[[ Given data, beginning ]]

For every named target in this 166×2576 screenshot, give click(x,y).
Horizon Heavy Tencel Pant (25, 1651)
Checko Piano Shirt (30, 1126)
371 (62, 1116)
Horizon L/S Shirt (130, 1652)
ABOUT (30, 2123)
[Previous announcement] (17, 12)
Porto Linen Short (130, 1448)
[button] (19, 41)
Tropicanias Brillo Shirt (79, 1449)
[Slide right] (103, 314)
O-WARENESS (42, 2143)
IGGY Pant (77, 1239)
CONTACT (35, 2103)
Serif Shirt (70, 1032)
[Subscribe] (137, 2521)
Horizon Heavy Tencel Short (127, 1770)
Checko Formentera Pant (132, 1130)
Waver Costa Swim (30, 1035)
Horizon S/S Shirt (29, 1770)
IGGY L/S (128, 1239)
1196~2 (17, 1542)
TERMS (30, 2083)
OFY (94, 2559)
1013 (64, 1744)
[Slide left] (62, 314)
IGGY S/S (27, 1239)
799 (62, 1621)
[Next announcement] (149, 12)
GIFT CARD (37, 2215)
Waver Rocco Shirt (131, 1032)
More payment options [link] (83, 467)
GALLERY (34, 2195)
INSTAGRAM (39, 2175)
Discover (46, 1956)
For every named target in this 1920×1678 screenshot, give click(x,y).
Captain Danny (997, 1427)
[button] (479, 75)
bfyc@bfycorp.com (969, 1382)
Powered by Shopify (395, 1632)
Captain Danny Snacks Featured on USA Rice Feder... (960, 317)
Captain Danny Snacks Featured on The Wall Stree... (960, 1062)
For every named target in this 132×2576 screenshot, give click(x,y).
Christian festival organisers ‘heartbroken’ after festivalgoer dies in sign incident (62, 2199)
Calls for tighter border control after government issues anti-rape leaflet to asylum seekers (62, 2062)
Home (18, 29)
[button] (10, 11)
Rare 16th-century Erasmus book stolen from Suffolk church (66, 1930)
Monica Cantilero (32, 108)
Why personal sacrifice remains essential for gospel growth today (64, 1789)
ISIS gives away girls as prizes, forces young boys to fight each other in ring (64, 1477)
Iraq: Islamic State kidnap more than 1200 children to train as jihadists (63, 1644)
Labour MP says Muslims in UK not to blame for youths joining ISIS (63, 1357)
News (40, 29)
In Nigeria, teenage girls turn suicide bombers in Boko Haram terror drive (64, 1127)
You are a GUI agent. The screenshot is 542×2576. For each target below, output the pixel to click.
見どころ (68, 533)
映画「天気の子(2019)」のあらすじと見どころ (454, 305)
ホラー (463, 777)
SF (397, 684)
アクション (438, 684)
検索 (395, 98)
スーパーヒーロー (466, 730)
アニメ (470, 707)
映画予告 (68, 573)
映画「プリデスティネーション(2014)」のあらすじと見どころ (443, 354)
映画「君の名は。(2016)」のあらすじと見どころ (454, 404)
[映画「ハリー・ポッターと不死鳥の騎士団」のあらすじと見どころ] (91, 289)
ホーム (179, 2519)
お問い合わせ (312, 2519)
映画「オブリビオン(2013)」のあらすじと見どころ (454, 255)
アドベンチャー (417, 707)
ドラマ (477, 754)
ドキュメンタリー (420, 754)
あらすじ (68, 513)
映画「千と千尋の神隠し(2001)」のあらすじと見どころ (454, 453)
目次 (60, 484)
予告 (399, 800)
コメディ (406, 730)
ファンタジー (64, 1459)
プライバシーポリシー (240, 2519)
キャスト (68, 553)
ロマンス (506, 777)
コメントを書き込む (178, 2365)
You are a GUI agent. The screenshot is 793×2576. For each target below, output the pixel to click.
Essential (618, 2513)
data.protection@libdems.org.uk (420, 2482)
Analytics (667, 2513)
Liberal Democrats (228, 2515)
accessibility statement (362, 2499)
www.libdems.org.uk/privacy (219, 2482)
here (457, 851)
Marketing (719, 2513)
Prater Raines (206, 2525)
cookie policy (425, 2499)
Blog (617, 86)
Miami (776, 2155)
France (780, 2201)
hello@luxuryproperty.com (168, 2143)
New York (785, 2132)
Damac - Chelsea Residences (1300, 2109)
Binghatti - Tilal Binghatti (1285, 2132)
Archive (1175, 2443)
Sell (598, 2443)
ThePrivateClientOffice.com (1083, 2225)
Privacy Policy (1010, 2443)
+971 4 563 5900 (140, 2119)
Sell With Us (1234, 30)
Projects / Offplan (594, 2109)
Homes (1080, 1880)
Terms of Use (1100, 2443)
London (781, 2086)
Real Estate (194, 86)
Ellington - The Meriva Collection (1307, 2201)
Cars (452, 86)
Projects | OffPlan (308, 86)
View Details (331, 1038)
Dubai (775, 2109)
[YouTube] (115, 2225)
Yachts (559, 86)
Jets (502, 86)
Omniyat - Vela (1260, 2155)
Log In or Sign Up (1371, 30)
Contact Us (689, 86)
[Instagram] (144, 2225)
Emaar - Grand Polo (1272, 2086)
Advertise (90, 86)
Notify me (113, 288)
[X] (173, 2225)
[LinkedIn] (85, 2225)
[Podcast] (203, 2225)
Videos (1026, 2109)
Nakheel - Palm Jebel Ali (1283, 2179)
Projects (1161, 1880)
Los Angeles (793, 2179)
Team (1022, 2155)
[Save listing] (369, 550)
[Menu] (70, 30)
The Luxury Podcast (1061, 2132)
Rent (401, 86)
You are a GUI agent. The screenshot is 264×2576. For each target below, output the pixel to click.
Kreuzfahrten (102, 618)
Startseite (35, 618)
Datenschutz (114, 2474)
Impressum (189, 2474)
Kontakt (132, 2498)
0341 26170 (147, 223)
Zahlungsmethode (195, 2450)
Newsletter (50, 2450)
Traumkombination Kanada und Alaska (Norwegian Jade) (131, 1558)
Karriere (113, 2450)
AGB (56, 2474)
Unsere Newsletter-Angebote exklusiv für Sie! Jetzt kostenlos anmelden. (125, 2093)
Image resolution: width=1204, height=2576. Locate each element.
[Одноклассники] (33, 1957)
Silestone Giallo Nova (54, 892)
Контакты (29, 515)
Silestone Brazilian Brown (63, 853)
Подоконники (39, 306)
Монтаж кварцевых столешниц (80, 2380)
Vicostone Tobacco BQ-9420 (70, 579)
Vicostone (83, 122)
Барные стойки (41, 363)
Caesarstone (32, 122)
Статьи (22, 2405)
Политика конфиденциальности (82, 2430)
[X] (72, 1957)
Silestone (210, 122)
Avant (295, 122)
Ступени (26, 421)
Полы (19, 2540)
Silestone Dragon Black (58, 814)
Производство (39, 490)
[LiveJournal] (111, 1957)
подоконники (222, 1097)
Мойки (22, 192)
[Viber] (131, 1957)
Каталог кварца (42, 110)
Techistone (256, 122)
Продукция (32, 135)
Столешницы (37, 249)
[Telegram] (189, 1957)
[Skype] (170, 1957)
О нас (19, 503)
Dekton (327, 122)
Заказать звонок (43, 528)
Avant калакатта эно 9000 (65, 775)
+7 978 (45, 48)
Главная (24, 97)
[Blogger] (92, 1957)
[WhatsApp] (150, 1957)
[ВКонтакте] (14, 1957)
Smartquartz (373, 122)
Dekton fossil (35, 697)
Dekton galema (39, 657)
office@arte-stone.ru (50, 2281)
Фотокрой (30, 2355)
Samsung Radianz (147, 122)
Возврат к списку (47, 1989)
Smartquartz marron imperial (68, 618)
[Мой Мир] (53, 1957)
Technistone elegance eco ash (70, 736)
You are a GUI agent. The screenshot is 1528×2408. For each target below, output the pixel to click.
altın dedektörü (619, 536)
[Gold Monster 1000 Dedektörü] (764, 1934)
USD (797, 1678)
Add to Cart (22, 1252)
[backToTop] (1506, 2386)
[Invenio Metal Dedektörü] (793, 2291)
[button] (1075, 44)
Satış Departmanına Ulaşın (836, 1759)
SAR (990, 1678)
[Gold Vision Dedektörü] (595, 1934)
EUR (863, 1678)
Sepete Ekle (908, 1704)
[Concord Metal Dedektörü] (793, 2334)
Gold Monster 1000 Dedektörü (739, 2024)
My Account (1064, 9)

[[ Given data, end ]]

Copy the entries word for word. Start at the first line and end with the line containing "ISIS gives away".

Answer for this exercise:
For every named target in this 166×2576 screenshot, give click(x,y).
Horizon Heavy Tencel Pant (25, 1651)
Checko Piano Shirt (30, 1126)
371 (62, 1116)
Horizon L/S Shirt (130, 1652)
ABOUT (30, 2123)
[Previous announcement] (17, 12)
Porto Linen Short (130, 1448)
[button] (19, 41)
Tropicanias Brillo Shirt (79, 1449)
[Slide right] (103, 314)
O-WARENESS (42, 2143)
IGGY Pant (77, 1239)
CONTACT (35, 2103)
Serif Shirt (70, 1032)
[Subscribe] (137, 2521)
Horizon Heavy Tencel Short (127, 1770)
Checko Formentera Pant (132, 1130)
Waver Costa Swim (30, 1035)
Horizon S/S Shirt (29, 1770)
IGGY L/S (128, 1239)
1196~2 (17, 1542)
TERMS (30, 2083)
OFY (94, 2559)
1013 (64, 1744)
[Slide left] (62, 314)
IGGY S/S (27, 1239)
799 (62, 1621)
[Next announcement] (149, 12)
GIFT CARD (37, 2215)
Waver Rocco Shirt (131, 1032)
More payment options [link] (83, 467)
GALLERY (34, 2195)
INSTAGRAM (39, 2175)
Discover (46, 1956)
For every named target in this 1920×1678 screenshot, give click(x,y).
Captain Danny (997, 1427)
[button] (479, 75)
bfyc@bfycorp.com (969, 1382)
Powered by Shopify (395, 1632)
Captain Danny Snacks Featured on USA Rice Feder... (960, 317)
Captain Danny Snacks Featured on The Wall Stree... (960, 1062)
For every named target in this 132×2576 screenshot, give click(x,y).
Christian festival organisers ‘heartbroken’ after festivalgoer dies in sign incident (62, 2199)
Calls for tighter border control after government issues anti-rape leaflet to asylum seekers (62, 2062)
Home (18, 29)
[button] (10, 11)
Rare 16th-century Erasmus book stolen from Suffolk church (66, 1930)
Monica Cantilero (32, 108)
Why personal sacrifice remains essential for gospel growth today (64, 1789)
ISIS gives away girls as prizes, forces young boys to fight each other in ring (64, 1477)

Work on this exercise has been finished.